Set task: Copy out word for word the lines starting at the one that contains "Screen dimensions: 1080x675" and ending at the last line, leaving out the pictures.

Available data:
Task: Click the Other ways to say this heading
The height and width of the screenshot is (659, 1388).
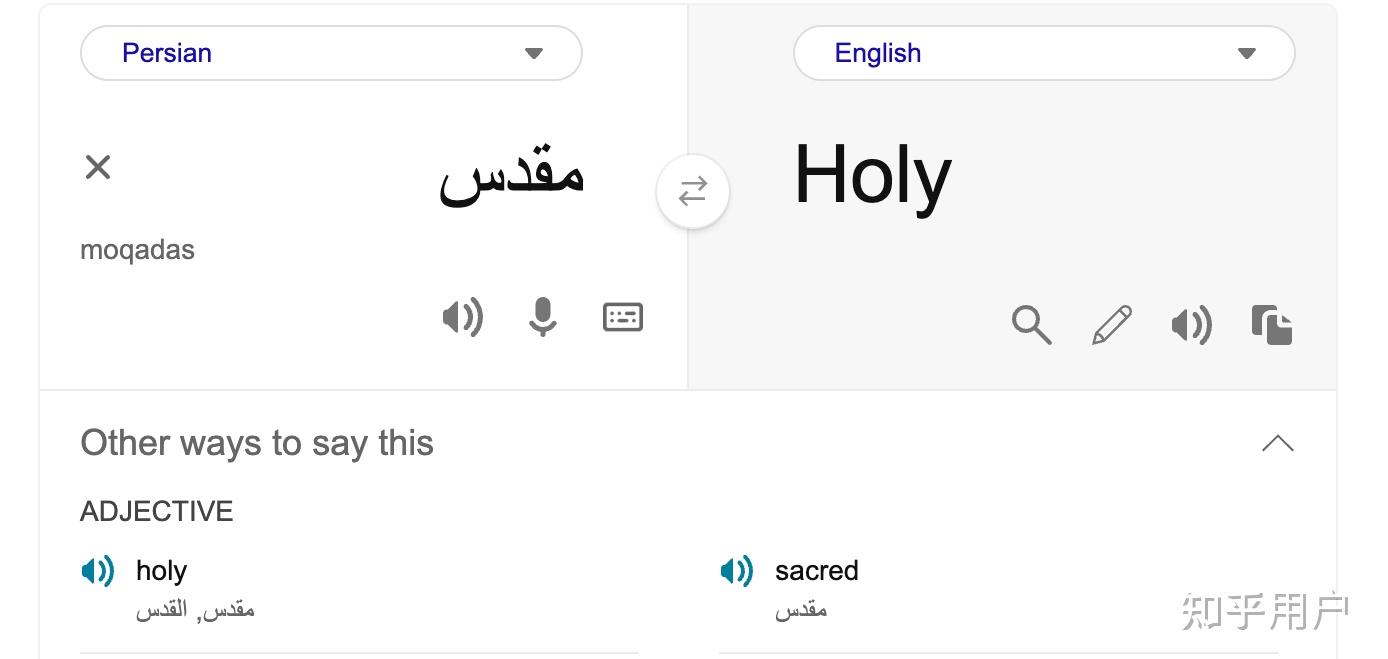Action: (x=257, y=443)
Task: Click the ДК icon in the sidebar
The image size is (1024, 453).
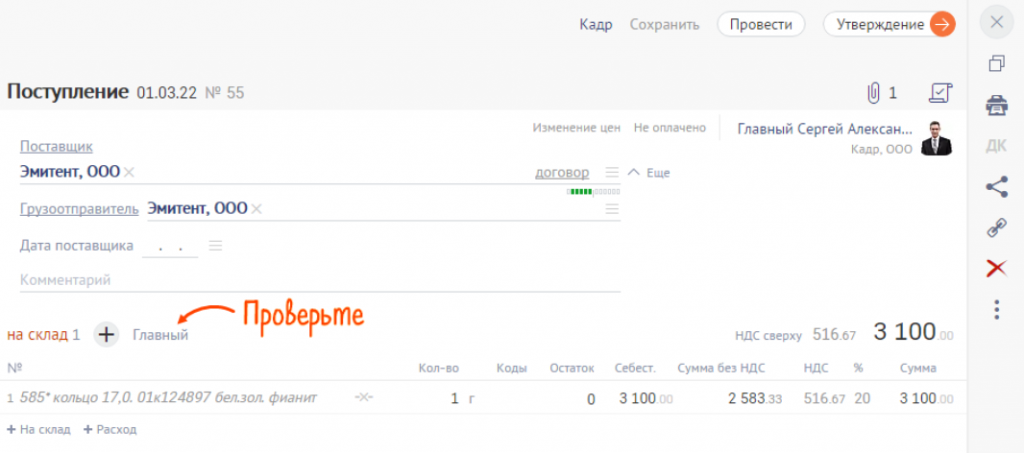Action: (996, 146)
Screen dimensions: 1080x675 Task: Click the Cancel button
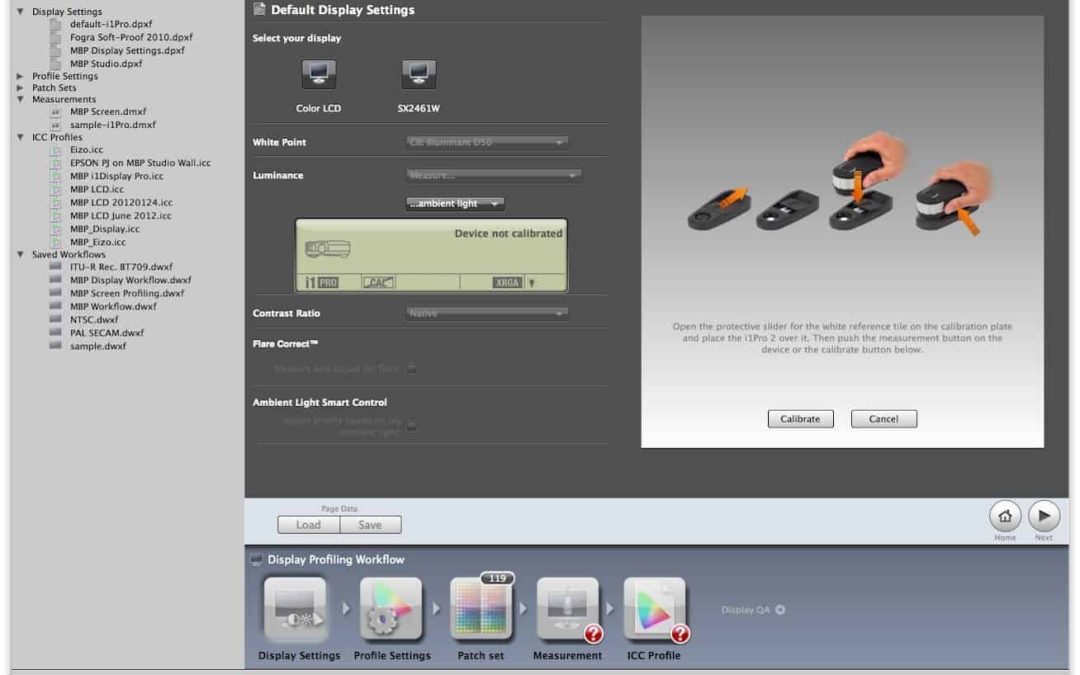coord(883,419)
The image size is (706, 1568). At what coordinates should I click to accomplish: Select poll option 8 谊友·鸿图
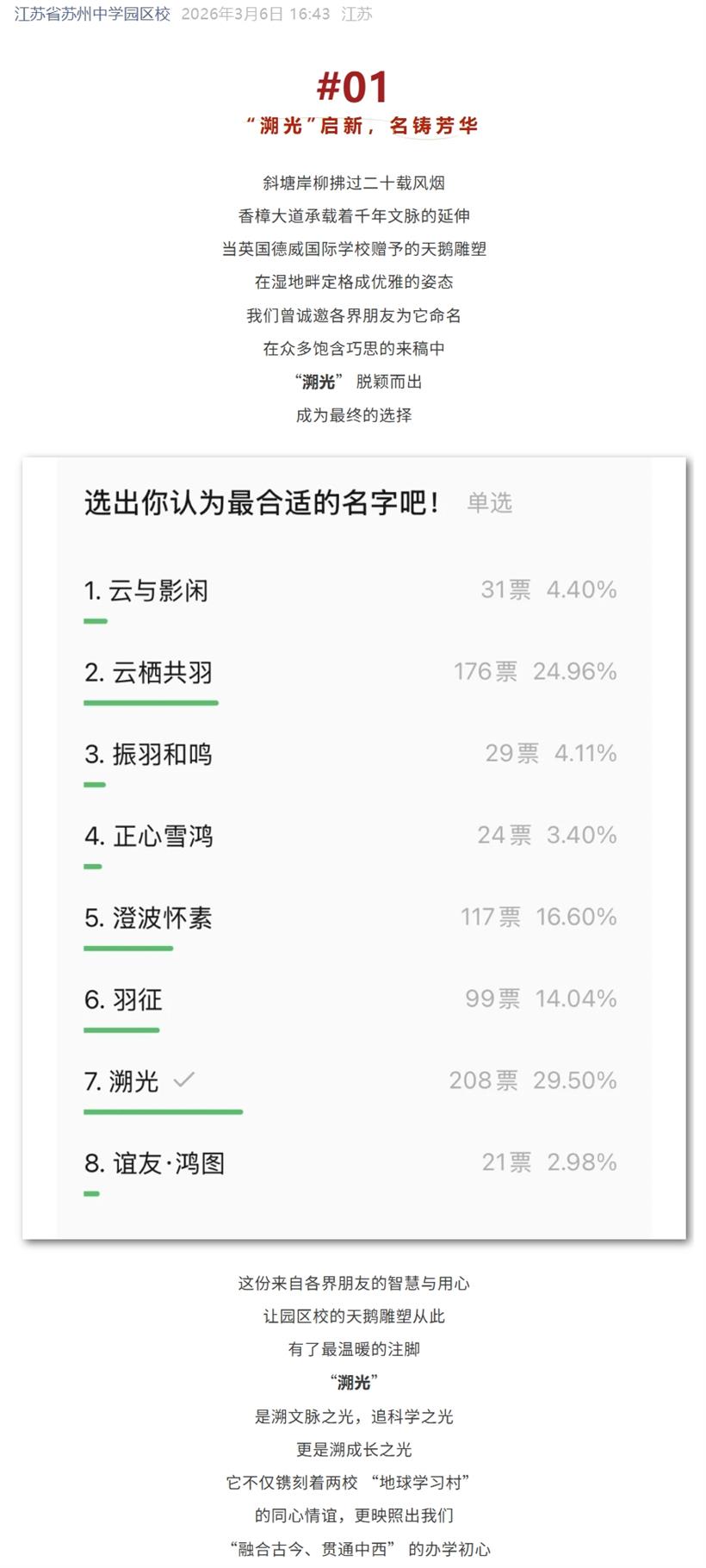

Output:
Screen dimensions: 1080x675 Task: Click the Cancel button
coord(883,419)
The image size is (706, 1568). At what coordinates should I click to accomplish: Select poll option 8 谊友·鸿图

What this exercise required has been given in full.